ARIZONA COURT OF APPEALS DIVISION ONE
Feb 28, 2019
No. 1 CA-JV 18-0302 (Ariz. Ct. App. Feb. 28, 2019)

Opinion

No. 1 CA-JV 18-0302

02-28-2019

JENNIFER W., Appellant, v. DEPARTMENT OF CHILD SAFETY, S.W., L.W., M.W., Appellees.

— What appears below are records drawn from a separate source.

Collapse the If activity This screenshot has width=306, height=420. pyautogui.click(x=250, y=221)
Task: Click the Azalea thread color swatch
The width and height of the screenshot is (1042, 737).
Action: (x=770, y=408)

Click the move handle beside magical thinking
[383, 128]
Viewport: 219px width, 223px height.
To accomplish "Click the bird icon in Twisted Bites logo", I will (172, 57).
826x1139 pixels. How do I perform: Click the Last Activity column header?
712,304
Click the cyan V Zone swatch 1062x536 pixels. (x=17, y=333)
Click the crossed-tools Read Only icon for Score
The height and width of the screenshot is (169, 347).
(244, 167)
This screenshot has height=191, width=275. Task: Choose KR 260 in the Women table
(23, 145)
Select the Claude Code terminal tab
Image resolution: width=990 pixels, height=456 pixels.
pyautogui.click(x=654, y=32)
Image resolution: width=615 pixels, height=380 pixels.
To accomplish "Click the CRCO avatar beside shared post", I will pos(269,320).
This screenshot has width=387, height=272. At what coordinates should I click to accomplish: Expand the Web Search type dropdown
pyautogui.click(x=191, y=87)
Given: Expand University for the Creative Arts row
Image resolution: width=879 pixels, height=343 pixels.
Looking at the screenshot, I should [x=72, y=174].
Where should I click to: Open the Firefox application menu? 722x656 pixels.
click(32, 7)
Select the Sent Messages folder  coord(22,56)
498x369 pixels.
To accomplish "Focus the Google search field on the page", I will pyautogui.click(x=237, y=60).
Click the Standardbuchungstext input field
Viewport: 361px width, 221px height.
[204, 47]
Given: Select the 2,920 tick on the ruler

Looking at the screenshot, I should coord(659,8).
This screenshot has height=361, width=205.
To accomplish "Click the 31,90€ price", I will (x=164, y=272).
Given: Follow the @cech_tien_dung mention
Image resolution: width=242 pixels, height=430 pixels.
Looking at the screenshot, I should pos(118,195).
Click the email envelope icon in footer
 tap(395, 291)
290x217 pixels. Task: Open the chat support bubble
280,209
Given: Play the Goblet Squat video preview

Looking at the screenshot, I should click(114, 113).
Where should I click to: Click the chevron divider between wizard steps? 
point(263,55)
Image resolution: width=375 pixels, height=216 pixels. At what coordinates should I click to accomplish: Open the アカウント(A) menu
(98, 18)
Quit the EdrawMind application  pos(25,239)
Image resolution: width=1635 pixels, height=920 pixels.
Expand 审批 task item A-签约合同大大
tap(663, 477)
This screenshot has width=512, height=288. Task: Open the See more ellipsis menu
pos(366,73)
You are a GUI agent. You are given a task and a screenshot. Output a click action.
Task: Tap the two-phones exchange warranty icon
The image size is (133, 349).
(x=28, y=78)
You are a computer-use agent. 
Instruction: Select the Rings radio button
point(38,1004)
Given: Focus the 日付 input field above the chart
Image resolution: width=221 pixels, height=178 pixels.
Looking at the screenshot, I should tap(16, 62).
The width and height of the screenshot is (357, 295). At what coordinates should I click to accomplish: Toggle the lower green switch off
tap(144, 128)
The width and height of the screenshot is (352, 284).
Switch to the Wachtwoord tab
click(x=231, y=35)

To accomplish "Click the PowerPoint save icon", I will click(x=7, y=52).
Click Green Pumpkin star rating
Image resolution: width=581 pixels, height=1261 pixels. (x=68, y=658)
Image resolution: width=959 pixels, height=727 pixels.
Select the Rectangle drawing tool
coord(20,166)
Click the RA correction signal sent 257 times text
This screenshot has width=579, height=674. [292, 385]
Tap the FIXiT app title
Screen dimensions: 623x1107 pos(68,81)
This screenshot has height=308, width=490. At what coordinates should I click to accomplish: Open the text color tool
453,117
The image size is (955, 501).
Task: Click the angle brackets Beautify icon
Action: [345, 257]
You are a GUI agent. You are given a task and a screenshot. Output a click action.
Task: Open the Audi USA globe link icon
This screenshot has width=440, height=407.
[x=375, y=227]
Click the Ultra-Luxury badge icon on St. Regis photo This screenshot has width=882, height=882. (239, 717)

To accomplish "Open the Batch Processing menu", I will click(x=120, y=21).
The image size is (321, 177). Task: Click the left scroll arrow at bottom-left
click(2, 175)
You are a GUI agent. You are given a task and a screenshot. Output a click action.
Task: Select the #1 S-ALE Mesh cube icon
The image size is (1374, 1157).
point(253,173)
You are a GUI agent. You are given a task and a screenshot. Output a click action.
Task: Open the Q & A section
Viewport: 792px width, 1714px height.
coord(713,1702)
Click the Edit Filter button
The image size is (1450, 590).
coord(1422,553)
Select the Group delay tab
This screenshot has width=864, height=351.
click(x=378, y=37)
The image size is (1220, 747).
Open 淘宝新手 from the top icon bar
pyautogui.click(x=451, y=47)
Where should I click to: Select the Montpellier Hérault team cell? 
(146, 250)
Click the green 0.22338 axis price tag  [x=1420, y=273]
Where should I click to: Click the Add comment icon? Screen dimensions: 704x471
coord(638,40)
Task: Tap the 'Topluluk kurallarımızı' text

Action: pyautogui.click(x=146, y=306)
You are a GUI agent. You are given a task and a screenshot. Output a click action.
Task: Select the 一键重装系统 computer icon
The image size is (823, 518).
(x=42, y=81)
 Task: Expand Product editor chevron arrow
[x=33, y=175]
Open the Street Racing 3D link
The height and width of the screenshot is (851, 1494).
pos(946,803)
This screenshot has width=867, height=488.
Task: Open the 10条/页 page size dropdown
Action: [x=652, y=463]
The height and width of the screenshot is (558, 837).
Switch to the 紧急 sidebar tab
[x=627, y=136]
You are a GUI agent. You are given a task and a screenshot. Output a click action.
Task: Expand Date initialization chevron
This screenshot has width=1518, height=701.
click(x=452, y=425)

COUNSEL Harris & Winger, PC, Flagstaff By Chad Joshua Winger Counsel for Appellant Arizona Attorney General's Office, Tucson By Autumn Spritzer Counsel for Appellee Department of Child Safety


NOTICE: NOT FOR OFFICIAL PUBLICATION. UNDER ARIZONA RULE OF THE SUPREME COURT 111(c), THIS DECISION IS NOT PRECEDENTIAL AND MAY BE CITED ONLY AS AUTHORIZED BY RULE. Appeal from the Superior Court in Mohave County
No. L8015JD201707019
The Honorable Derek C. Carlisle, Judge

AFFIRMED

COUNSEL Harris & Winger, PC, Flagstaff
By Chad Joshua Winger
Counsel for Appellant Arizona Attorney General's Office, Tucson
By Autumn Spritzer
Counsel for Appellee Department of Child Safety

MEMORANDUM DECISION

Judge Peter B. Swann delivered the decision of the court, in which Presiding Judge James B. Morse Jr. and Judge Jon W. Thompson joined. SWANN, Judge:

¶1 Jennifer W. ("Mother") appeals from the superior court's order severing her rights to S.W., L.W., and M.W. (the "Children"). We affirm because reasonable evidence supports the severance order.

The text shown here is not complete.